Chrysalidocarpus ovobontsira
- Conservation status: Critically Endangered (IUCN 3.1)

Scientific classification
- Kingdom: Plantae
- Clade: Embryophytes
- Clade: Tracheophytes
- Clade: Angiosperms
- Clade: Monocots
- Clade: Commelinids
- Order: Arecales
- Family: Arecaceae
- Genus: Chrysalidocarpus
- Species: C. ovobontsira
- Binomial name: Chrysalidocarpus ovobontsira (Beentje) Eiserhardt & W.J.Baker
- Synonyms: Dypsis ovobontsira Beentje

= Chrysalidocarpus ovobontsira =

- Genus: Chrysalidocarpus
- Species: ovobontsira
- Authority: (Beentje) Eiserhardt & W.J.Baker
- Conservation status: CR
- Synonyms: Dypsis ovobontsira Beentje

Species of flowering plant

Chrysalidocarpus ovobontsira is a species of flowering plant in the family Arecaceae. It is a palm tree found only in northeastern Madagascar. It is known only from the Antanambe forest in Mananara Avaratra, where it grows in lowland rain forest on ultramafic soil from 300 to 400 m elevation.

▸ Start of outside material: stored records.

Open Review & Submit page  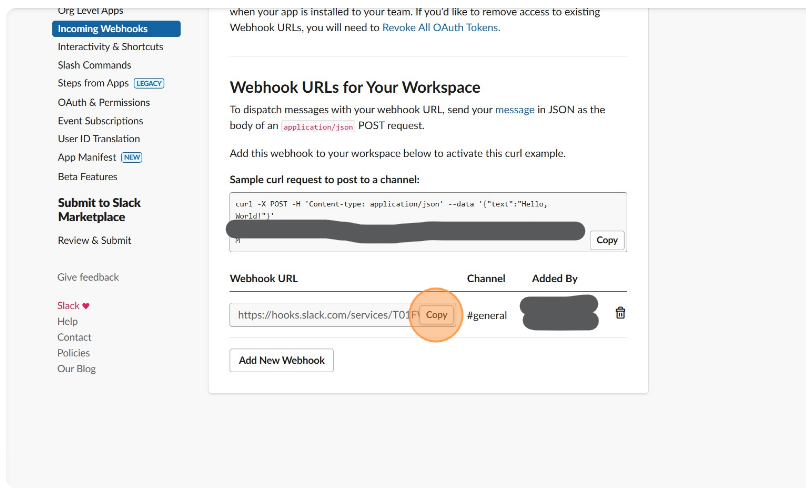pos(94,240)
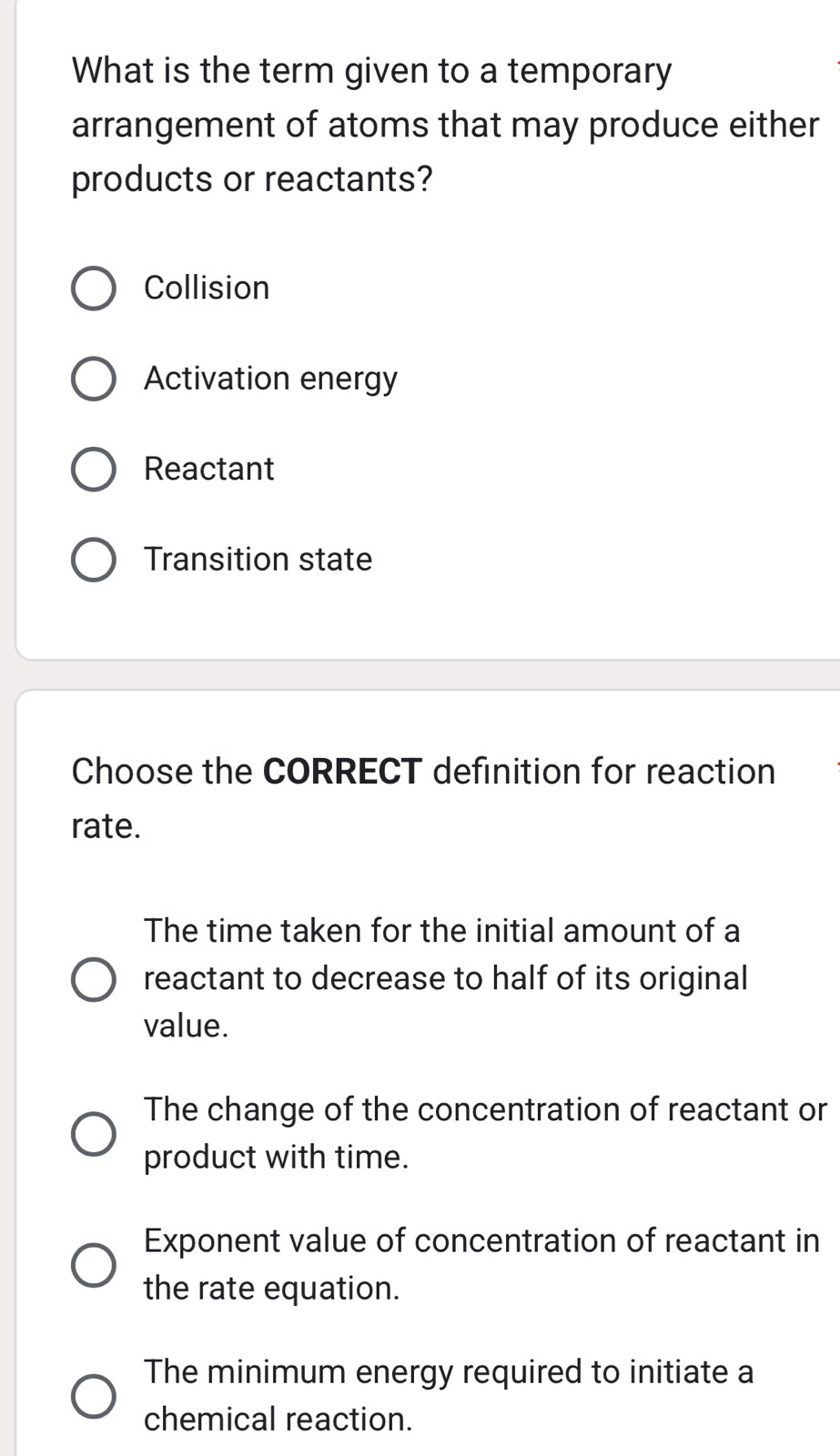The image size is (840, 1456).
Task: Select the Transition state answer option
Action: click(x=95, y=559)
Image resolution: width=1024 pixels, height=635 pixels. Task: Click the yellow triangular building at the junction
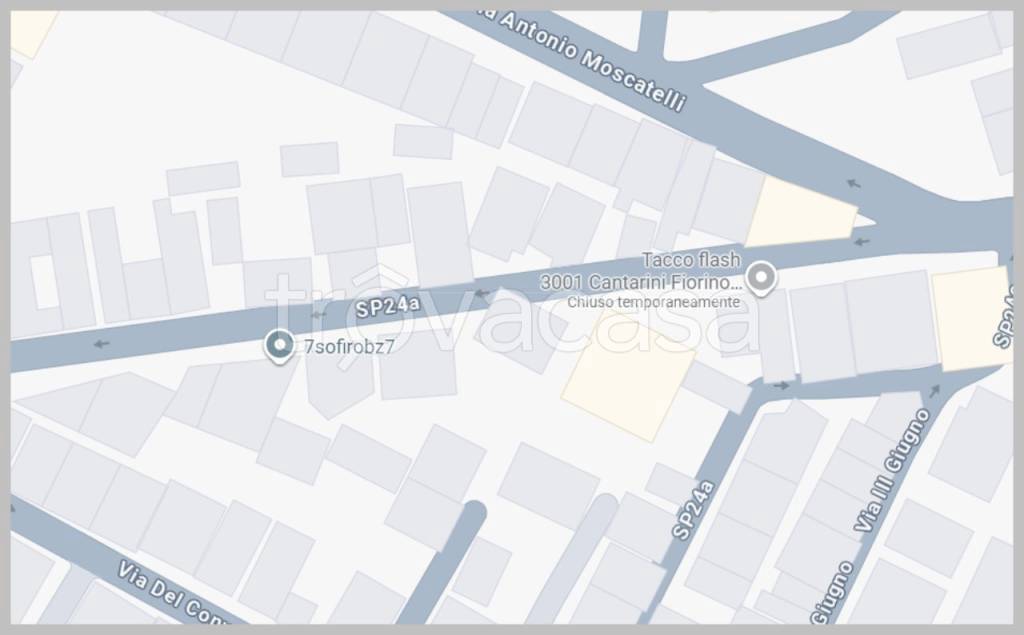[800, 212]
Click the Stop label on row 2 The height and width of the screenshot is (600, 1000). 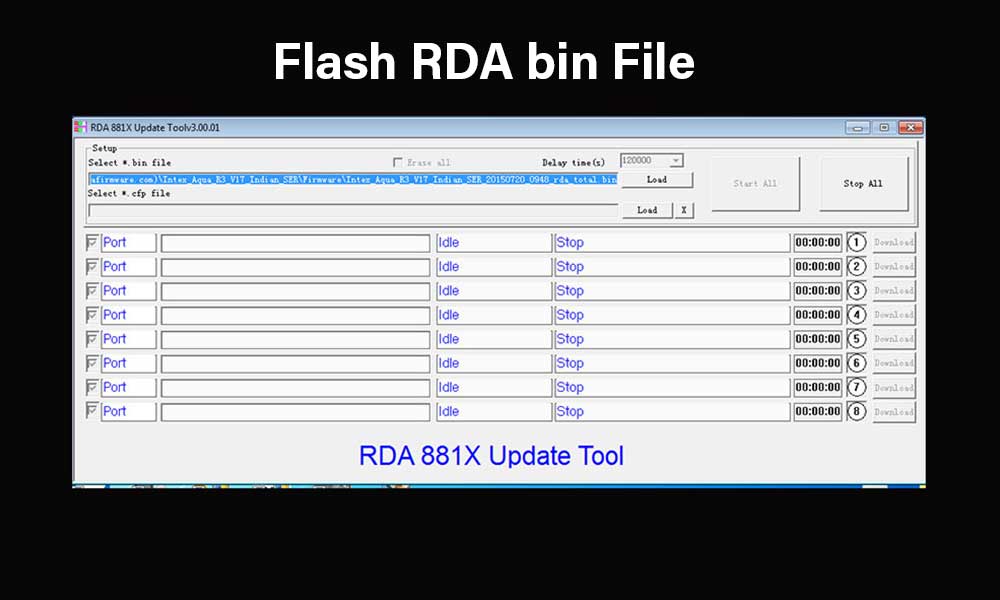570,266
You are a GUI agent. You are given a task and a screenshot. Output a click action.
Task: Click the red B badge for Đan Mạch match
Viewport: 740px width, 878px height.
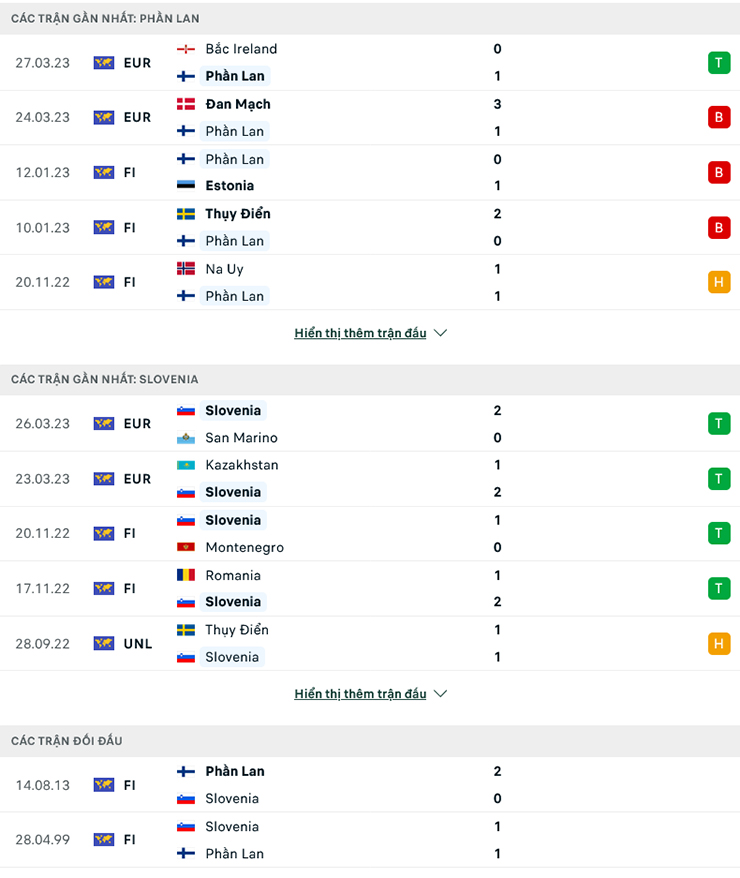719,117

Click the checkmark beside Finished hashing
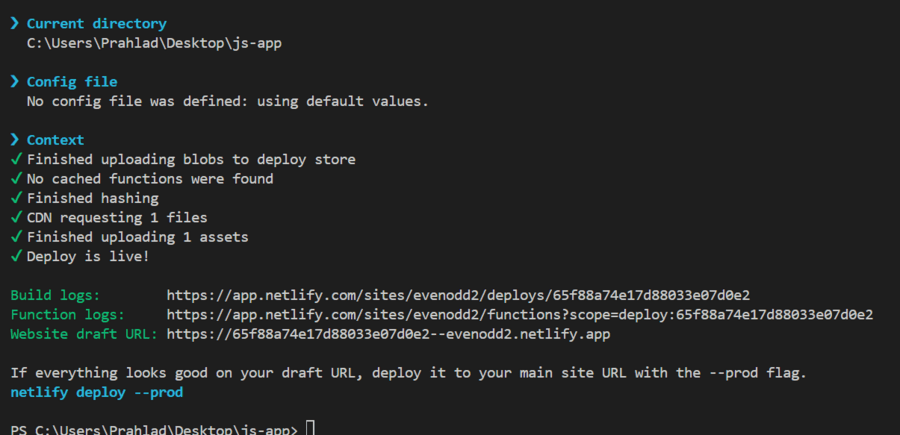15,198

Fewer than ten individuals have been recorded, and the IUCN Red List assesses the species as Critically Endangered.

The species was first described as Dypsis ovobontsira by Henk Jaap Beentje in 1995. In 2022 Wolf L. Eiserhardt and
William John Baker placed the species in genus Chrysalidocarpus as C. ovobontsira.